As Glenn Greenwald summarized, premature media reports that Clinton had won the election on June 6, besides depressing turnout in the next day's primaries, constituted "the perfect symbolic ending to the Democratic Party primary: The nomination [was] consecrated by a media organization, on a day when nobody voted, based on secret discussions with anonymous establishment insiders and donors...[T]he party's governing rules are deliberately undemocratic; unfair and even corrupt decisions were repeatedly made by party officials to benefit Clinton; and the ostensibly neutral Democratic National Committee...constantly put not just its thumb but its entire body on the scale to ensure she won." Combine many Democrats' staunch denial of these problems with undemocratic voting practices that have favored Clinton and that her supporters have too often downplayed, and it's little wonder that some people believe the election was a sham.
Journalists who disagree should absolutely make their case, and defenders of the Democratic primary results make several legitimate points in addition to Cohn's. Clinton secured more votes and more pledged delegates than Sanders. When voting rules were less restrictive, she still won a greater number of open primaries than he did. Caucuses, which are very undemocratic, likely benefited Sanders. There isn't evidence that the Clinton campaign coordinated efforts to purge voters from the rolls, inaccurately tabulate votes, or mislead Sanders' California supporters into registering for the American Independent Party.
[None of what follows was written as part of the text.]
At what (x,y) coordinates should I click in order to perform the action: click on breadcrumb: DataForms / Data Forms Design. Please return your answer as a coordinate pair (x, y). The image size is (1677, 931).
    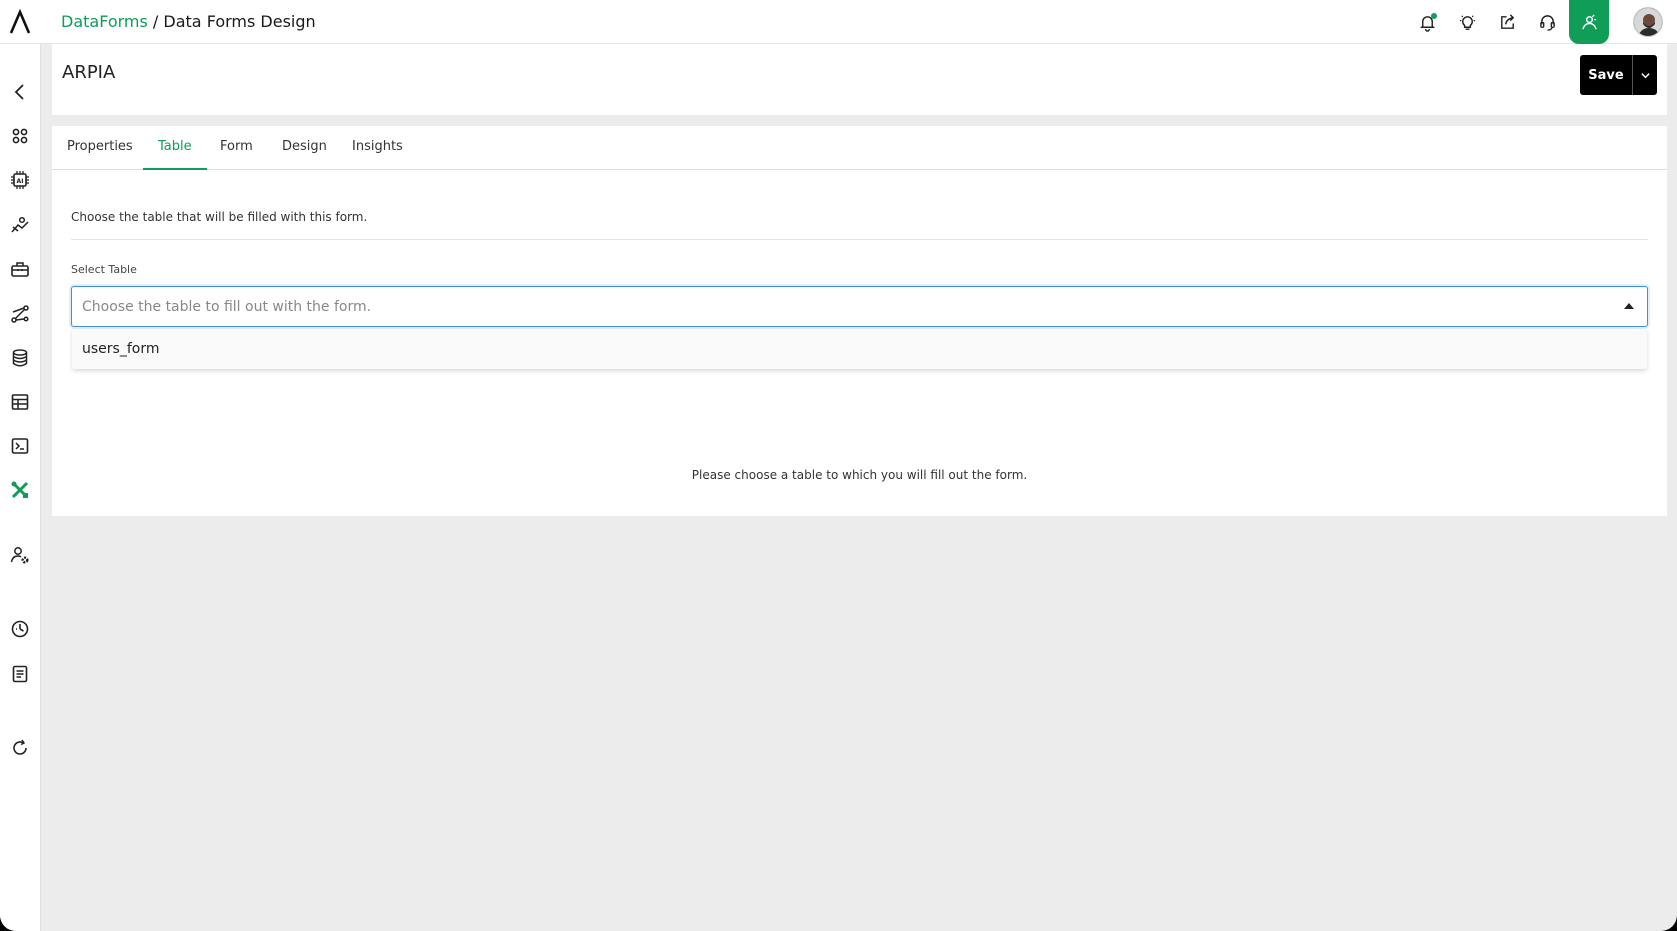
    Looking at the image, I should click on (188, 22).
And while "the American election system is a disaster" and "should be reformed," it's not clear that the numerous and alarming voting rights issues that surfaced during the primary systematically disadvantaged Sanders.
But rather than cautioning Sanders against "suggesting the entire political process is unfair," journalists should more seriously consider where voters' concerns come from. It isn't Sanders' responsibility to "argue to his supporters that the outcome of the [Democratic primary] process was legitimate" or that the primary was "fair and square," as it most definitely wasn't. It's our collective responsibility to fix the very real problems with our democracy in the months and years ahead.